The owl, Athena’s wisdom bird or obscene bird of night (these Gongorisms are catching, he thought), asked again its single question.
FOUR
You
could be born, Pierce believed, with a talent for history, as you could be born with musical or mathematical talent; and if you were, it would, like those talents, show up early, as in him it had.
It was true, he thought, that lacking the born knack a person might still apply himself, and subject himself to the proper discipline, and through hard work and care do all right in the field without it—a thing that was probably not true of mathematicians or master chess players; but still such a knack existed. Nor was it solely a compendious memory, which Pierce didn’t really have; or a taste for the past and a delight in antiquity for its own picturesque sake, a quality Pierce’s father, Axel, certainly had, while lacking, to Pierce’s mind, anything that could be called a historical sense at all. Of course a vivid imagination was a help, and Pierce had that; as a student he had been able to browse happily amid statistical breakdowns of transalpine shipping in the sixteenth century or analyses of Viking boat-building techniques, because what he always saw proceeding in his mind was a drama, real men and women at real tasks, linked in the web of history of course but not conscious of that, men and women doing and saying, dreaming and playing, at once compelled absolutely to do what they had done (they were all dead, after all) and at the same time free in their moment, free to hope and regret and blame themselves for failure and thank God for success.

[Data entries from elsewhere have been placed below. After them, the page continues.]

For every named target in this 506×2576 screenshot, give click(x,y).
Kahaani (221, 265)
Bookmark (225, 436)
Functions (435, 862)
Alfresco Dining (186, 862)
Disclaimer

But Pierce’s knack had shown itself long before that, long before he had very many historical facts to apply it to, an oddity of his brain that seemed so natural to him that he was full-grown before he was really aware of it: for Pierce Moffett, as far back as he could remember, numbers—the ten digits—had each a distinct color; and while he could perceive those colors in, say, telephone numbers or equations, they were most vivid to him when arranged in dates.